A new, award-winning, student-written play, The Calligrapher played live at the Edinburgh Festival Fringe and is now being reviewed from a digital recording of the production as it was shown in Cambridge in 2021.
Written by Abraham Alsawaf, it concerns a Quran which has both beautiful artistry and disturbing provenance – it was created from Suddam Hussein’s blood and is now locked from view in Baghdad Mosque.
The artist, Haytham (Dounia El Barhdadi) now an art restorer based in the US, is haunted by the blood-drenched Quran of his past; as are we with the gallery decorated by the verses writ large and red on each wall.
Vidya Divakaran portrays the voice of Haytham’s creation and conscience in Alsawaf’s wordy and complex play, which takes in the spectre of the Blood Quran alongside the legacy of Iraq’s most controversial ruler.
As the art collector Kim, Anjeli Chapman provides a malicious and mischevious counterpoint to the tragedy of control and warfare exemplified by Haytham”s greatest work.
Also centre stage is the notable painting by Caravaggio of Judith beheading Holofernes, highlighting the battle of the sexes, the weakness of the spirit.
Casting a woman as a male artist is also potentially controversial – his sob Ahmed (played by Kush Melwani) and his white fiancee Millie (Amy Lever) indicates the culture clash inherent in the modern state and its people.
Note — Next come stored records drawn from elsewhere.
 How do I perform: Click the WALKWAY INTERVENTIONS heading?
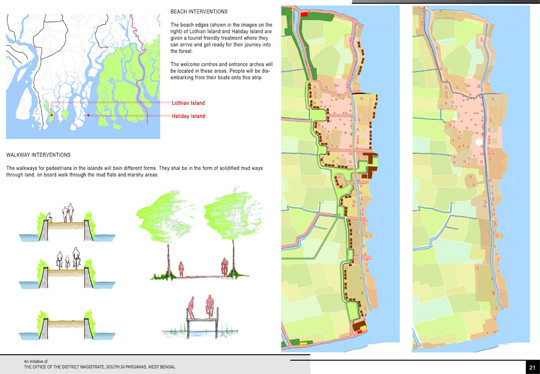[x=38, y=155]
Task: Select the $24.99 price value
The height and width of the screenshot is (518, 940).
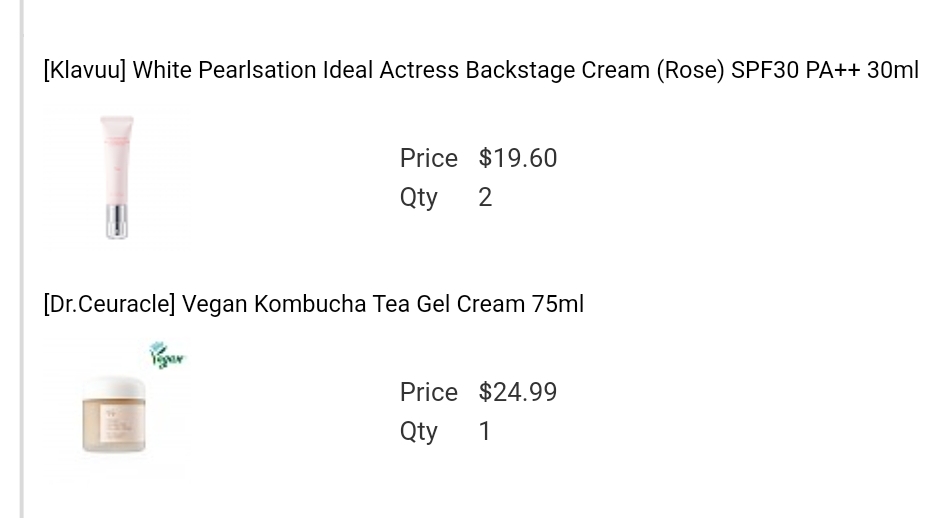Action: [x=518, y=393]
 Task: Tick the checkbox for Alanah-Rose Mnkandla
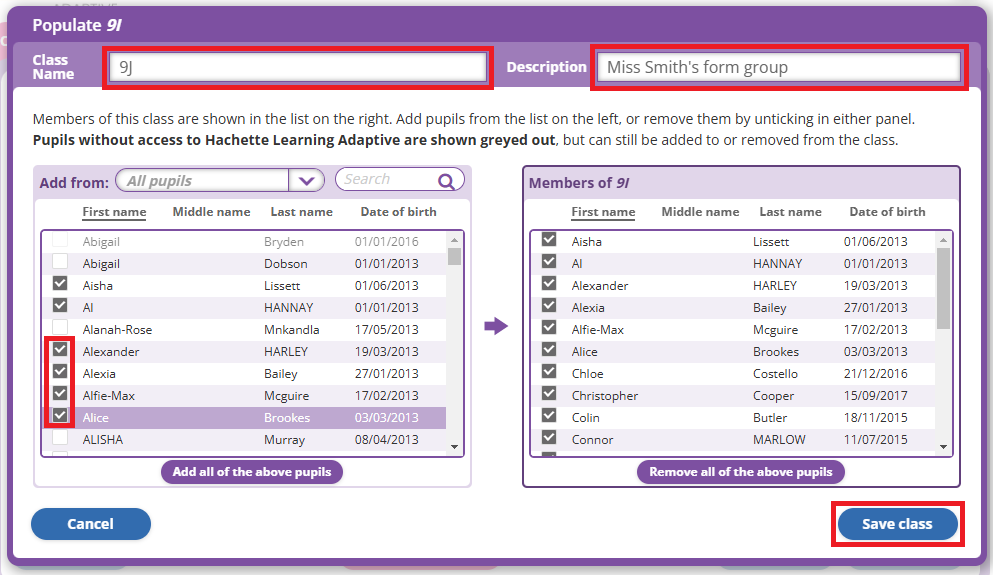60,329
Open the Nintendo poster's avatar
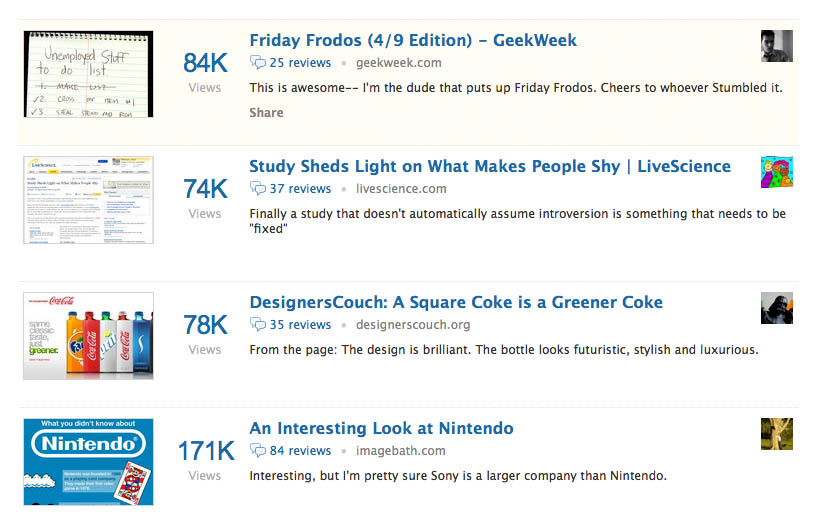Viewport: 839px width, 515px height. tap(776, 434)
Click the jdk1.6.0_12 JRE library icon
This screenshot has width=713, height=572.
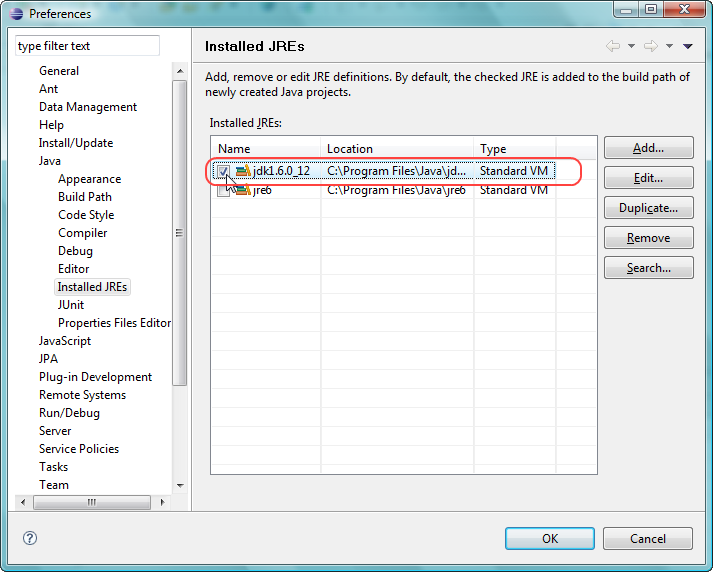coord(243,171)
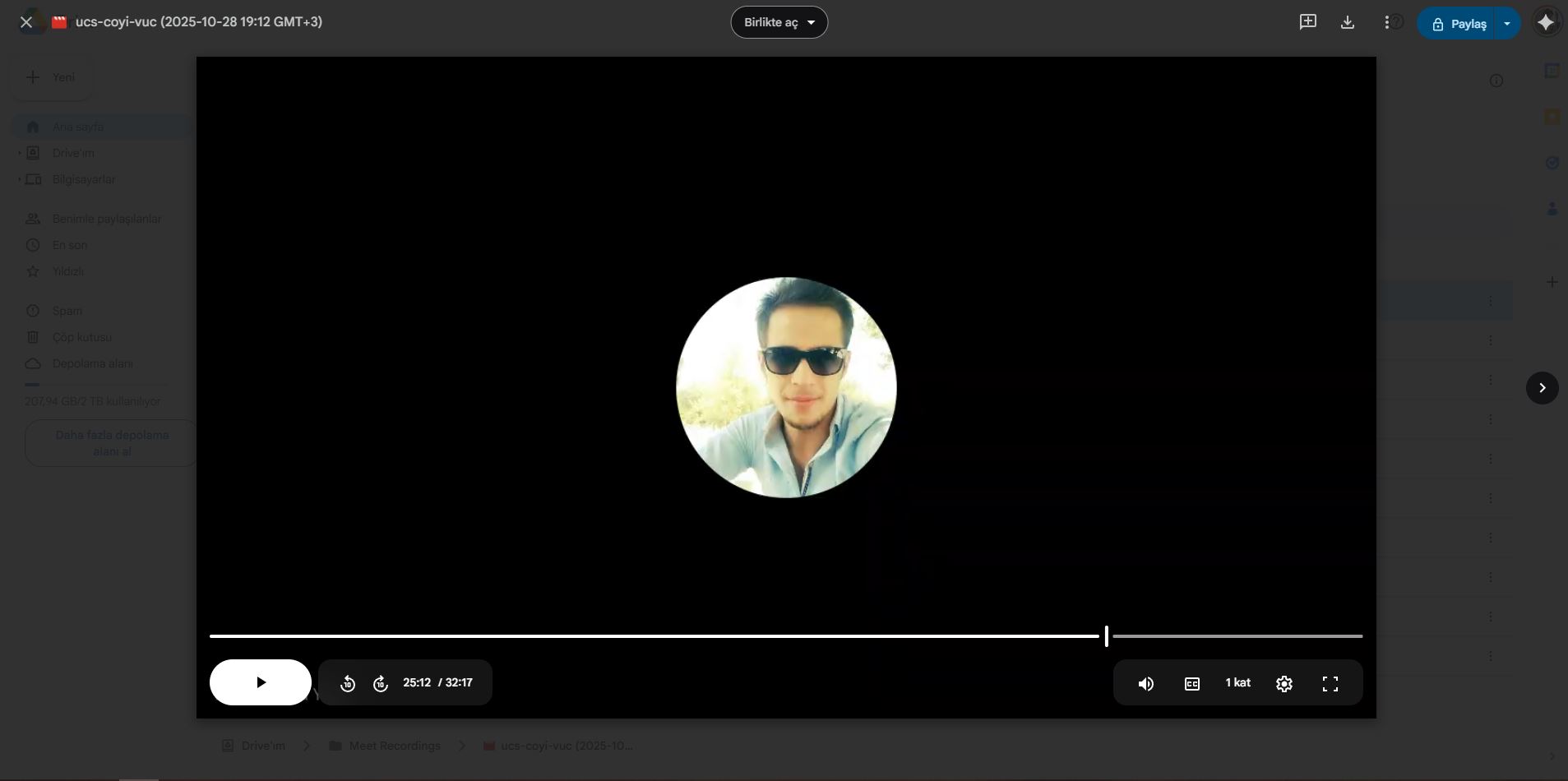Click the video progress bar
The height and width of the screenshot is (781, 1568).
click(x=658, y=635)
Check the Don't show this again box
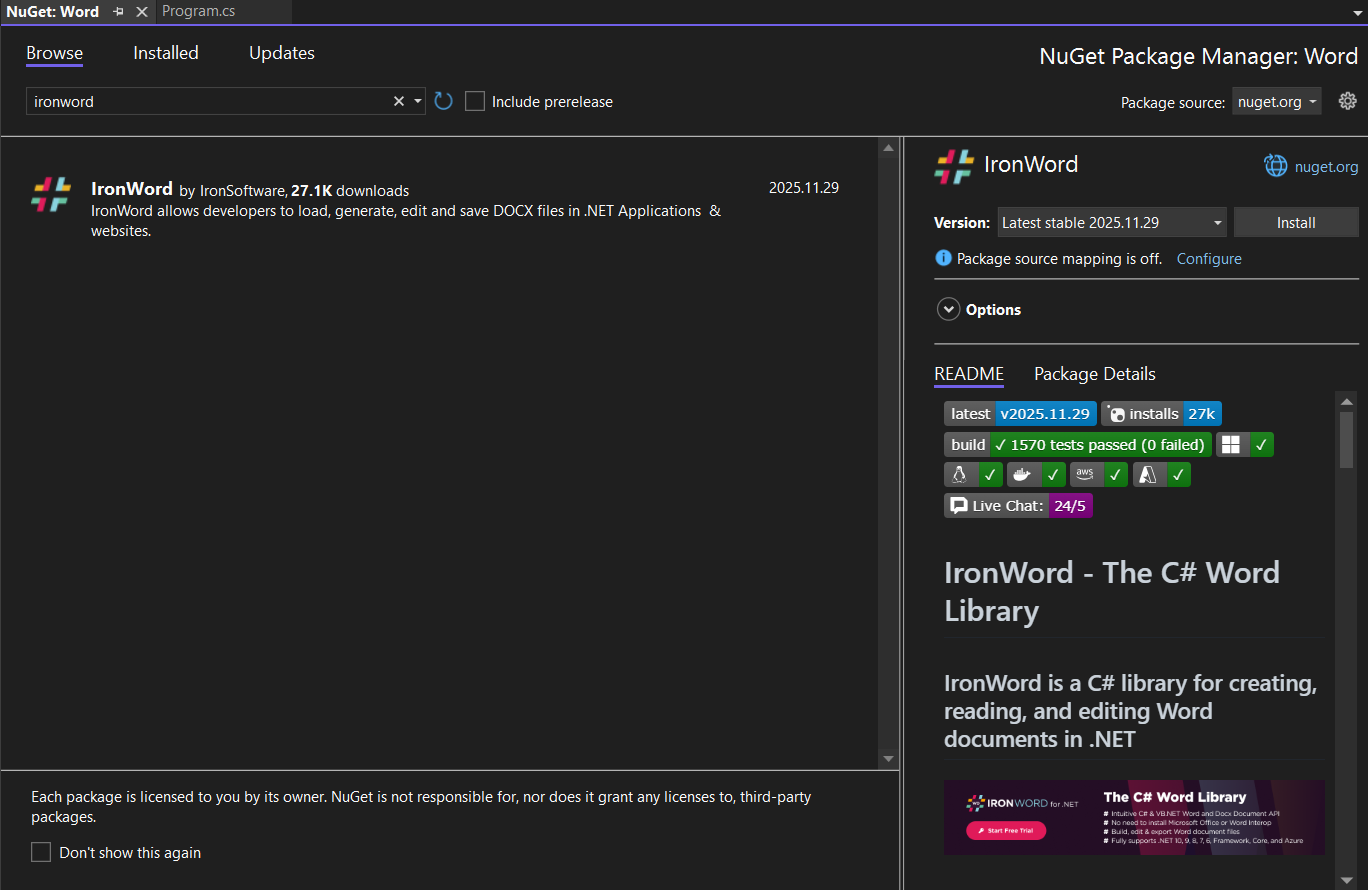The height and width of the screenshot is (890, 1368). pyautogui.click(x=41, y=852)
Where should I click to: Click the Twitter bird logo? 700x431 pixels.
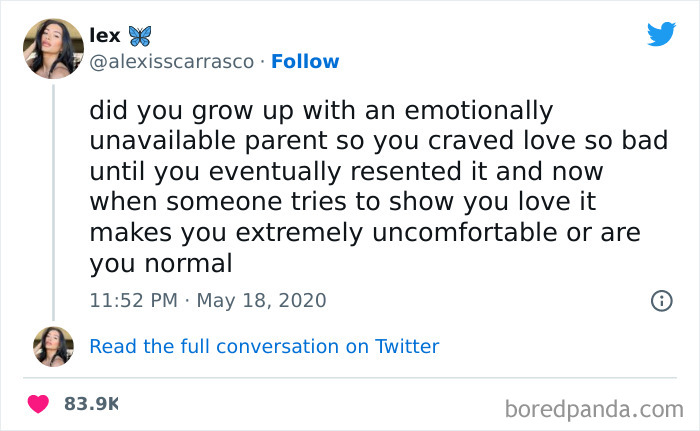pos(661,34)
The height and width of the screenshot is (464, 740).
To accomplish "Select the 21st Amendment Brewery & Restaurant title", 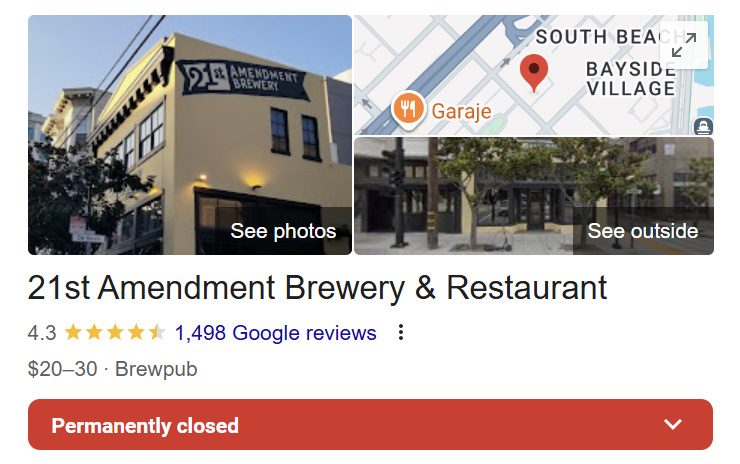I will (317, 287).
Presented by the Dilja Theatre Company, The Calligrapher has a lot going on within its script but I would have liked slightly more ‘show’ than ‘tell’. However, it is well-constructed as it stands, scene for scene.
I also had to read around Iraq and fundamental Islam, which has a misogynist view of Western women as immoral, drunken whores who show no respect for their menfolk.
The story of the Blood Quran, commissioned by Hussein during his place in power, is contentious – is it made of one man’s donated blood, or made up of the blood of many victims? What does this depiction of the most holy of Muslim texts represent? What does morality mean?
The Calligrapher (directed by Lise Delamarre) played at the Corpus Playroom in Cambridge in February 2022, and at the Edinburgh Festival Fringe in August 2022 (with some cast changes).